More specifically, it is important to acknowledge the fact that synthetic data often come with a lack of “realism”, meaning that the data generated are not as chaotic as what could be expected in the real world. Many real-world applications come with a tolerance for outliers and randomness, which cannot be accurately modeled with synthetic data
[27]. Furthermore, synthetic datasets are often generated due to the lack of available real-world data, which poses an obstacle in itself. In many cases, the limited nature of the available data restricts researchers from being able to model (and thus synthesize) the data accurately. This can potentially lead to synthetically generated data that are less nuanced than their real-world counterparts. However, this is more often the case for high-dimensional information-dense applications, such as financial data
[28][29].
Feature selection methods are categorized into three distinct types: filter methods, wrapper methods, and embedded methods. Filter methods are considered a preprocessing step to determine the best subset of features without employing any learning algorithms
[30]. Although filter methods are computationally less expensive than wrapper methods, they come with a slight deficiency in that they do not employ a predetermined algorithm for the training of the data
[31]. In wrapper methods, a subset is first generated, and a learning learning algorithm is applied to the selected subset so that the metrics pertaining to the performance of this specific subset are recorded.

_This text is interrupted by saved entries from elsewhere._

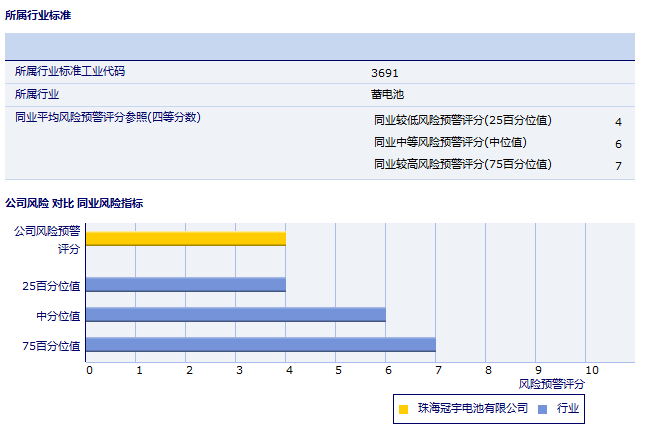
Task: Click the 公司风险预警评分 y-axis label
Action: click(x=46, y=239)
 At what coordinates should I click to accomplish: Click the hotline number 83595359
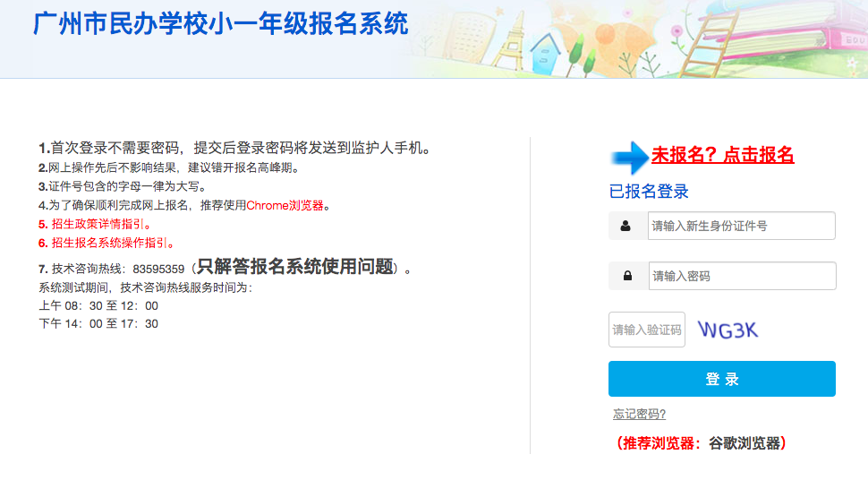158,269
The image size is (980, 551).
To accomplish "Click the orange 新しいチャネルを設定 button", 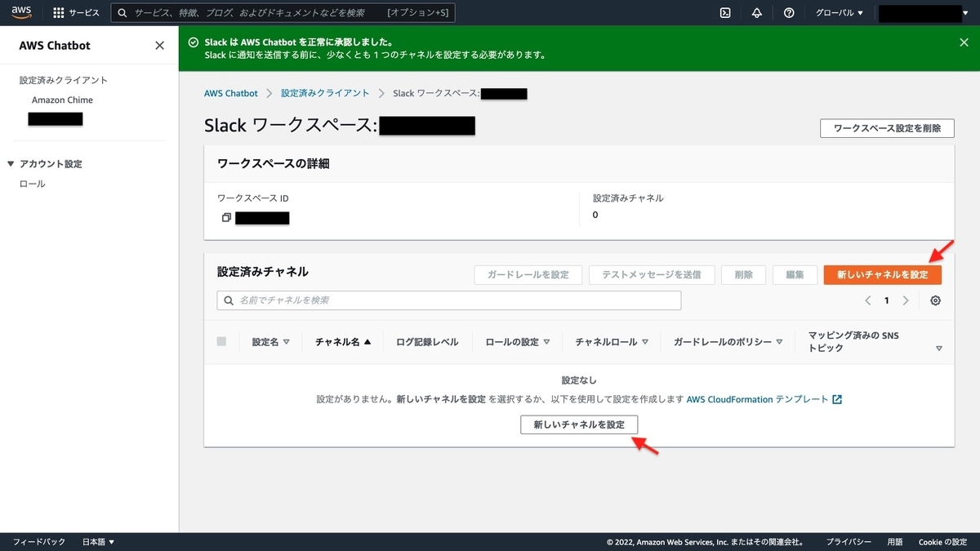I will tap(882, 275).
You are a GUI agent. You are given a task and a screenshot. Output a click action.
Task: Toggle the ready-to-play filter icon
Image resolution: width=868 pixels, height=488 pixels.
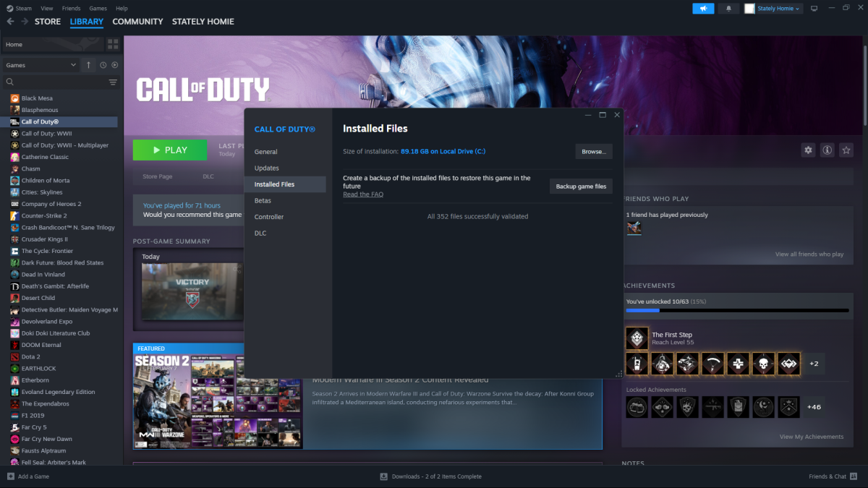[114, 65]
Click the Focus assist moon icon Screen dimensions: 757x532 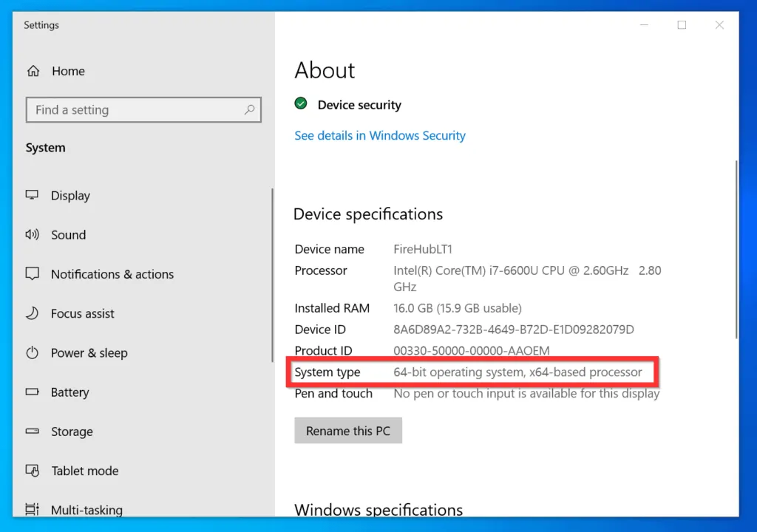click(33, 313)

The subsets are algorithmically exhausted until an optimal solution is found. Embedded methods, on the other hand, combine the qualities of both filter and wrapper methods
[32]. Embedded feature selection techniques have risen in popularity due to their improved accuracy and performance. They combine filters and classifiers and havee the advantages of different feature selection methods to produce the optimal selection on a given dataset.